> [Stated problem] Please rewrite the listing from the line with "Expand the simulation" through the end of the listing, swapping "dropdown" for "menu" and leaving everything else unchanged.

> [Entries]

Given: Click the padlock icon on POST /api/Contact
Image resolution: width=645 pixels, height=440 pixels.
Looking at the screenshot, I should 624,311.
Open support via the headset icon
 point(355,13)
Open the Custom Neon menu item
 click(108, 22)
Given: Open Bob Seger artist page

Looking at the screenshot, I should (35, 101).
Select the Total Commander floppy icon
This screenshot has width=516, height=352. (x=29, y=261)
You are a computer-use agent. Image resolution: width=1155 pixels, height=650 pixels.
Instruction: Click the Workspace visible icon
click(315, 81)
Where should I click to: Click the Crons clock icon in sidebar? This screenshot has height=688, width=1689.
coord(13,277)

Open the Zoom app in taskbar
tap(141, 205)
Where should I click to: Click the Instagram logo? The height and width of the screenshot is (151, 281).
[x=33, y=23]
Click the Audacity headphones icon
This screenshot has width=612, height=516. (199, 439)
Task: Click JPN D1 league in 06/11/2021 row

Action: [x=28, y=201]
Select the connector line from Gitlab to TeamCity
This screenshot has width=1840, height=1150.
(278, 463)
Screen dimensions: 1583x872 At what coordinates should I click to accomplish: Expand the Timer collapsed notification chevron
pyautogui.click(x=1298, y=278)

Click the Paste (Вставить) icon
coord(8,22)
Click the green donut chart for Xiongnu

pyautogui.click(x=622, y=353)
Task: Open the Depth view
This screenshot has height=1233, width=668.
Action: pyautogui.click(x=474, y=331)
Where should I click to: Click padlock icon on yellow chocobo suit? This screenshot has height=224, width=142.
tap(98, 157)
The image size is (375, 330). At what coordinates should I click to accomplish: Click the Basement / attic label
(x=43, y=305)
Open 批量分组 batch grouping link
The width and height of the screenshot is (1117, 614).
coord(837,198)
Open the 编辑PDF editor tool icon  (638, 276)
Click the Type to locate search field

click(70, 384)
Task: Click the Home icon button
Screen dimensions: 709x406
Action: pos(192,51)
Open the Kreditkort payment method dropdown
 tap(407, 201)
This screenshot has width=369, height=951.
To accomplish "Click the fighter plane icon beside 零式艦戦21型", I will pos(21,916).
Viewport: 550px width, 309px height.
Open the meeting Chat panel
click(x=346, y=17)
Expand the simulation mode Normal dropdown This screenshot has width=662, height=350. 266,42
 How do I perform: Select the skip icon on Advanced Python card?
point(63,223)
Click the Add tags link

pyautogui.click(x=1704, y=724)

> [Expected answer]
Expand the simulation mode Normal menu This screenshot has width=662, height=350. 266,42
 How do I perform: Select the skip icon on Advanced Python card?
point(63,223)
Click the Add tags link

pyautogui.click(x=1704, y=724)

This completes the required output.